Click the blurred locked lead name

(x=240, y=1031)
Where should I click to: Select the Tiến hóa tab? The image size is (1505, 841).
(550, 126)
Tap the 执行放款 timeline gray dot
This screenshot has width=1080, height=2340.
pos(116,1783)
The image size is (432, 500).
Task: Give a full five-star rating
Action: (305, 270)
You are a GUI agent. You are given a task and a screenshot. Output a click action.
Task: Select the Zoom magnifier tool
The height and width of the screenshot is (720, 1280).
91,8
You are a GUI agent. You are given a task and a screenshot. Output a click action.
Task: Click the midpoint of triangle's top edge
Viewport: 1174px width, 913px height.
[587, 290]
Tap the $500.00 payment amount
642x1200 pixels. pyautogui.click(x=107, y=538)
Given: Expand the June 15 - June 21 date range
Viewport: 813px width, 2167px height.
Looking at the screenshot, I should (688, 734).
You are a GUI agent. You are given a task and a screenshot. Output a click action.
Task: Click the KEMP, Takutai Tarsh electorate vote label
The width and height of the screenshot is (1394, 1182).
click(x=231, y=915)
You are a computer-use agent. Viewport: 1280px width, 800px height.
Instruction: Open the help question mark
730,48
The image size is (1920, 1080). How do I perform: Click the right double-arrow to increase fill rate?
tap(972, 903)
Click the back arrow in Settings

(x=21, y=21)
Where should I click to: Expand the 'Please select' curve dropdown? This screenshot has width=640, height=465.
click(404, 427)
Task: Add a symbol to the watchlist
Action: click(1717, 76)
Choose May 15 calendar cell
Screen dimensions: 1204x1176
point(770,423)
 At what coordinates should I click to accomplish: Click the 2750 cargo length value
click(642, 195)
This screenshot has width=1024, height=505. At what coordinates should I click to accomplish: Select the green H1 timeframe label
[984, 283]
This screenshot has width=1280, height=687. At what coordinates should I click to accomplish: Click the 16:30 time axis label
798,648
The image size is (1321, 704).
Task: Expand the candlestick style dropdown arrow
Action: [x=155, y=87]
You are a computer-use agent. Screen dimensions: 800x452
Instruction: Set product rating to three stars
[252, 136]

= Task goal =
In the listing above, find the line with "The height and" and the line with "Task: Click the KEMP, Takutai"; set down exactly those two lines and every line between them, nothing more.

= Answer to the exercise =
The height and width of the screenshot is (720, 1280).
91,8
You are a GUI agent. You are given a task and a screenshot. Output a click action.
Task: Click the midpoint of triangle's top edge
Viewport: 1174px width, 913px height.
[587, 290]
Tap the $500.00 payment amount
642x1200 pixels. pyautogui.click(x=107, y=538)
Given: Expand the June 15 - June 21 date range
Viewport: 813px width, 2167px height.
Looking at the screenshot, I should (688, 734).
You are a GUI agent. You are given a task and a screenshot. Output a click action.
Task: Click the KEMP, Takutai Tarsh electorate vote label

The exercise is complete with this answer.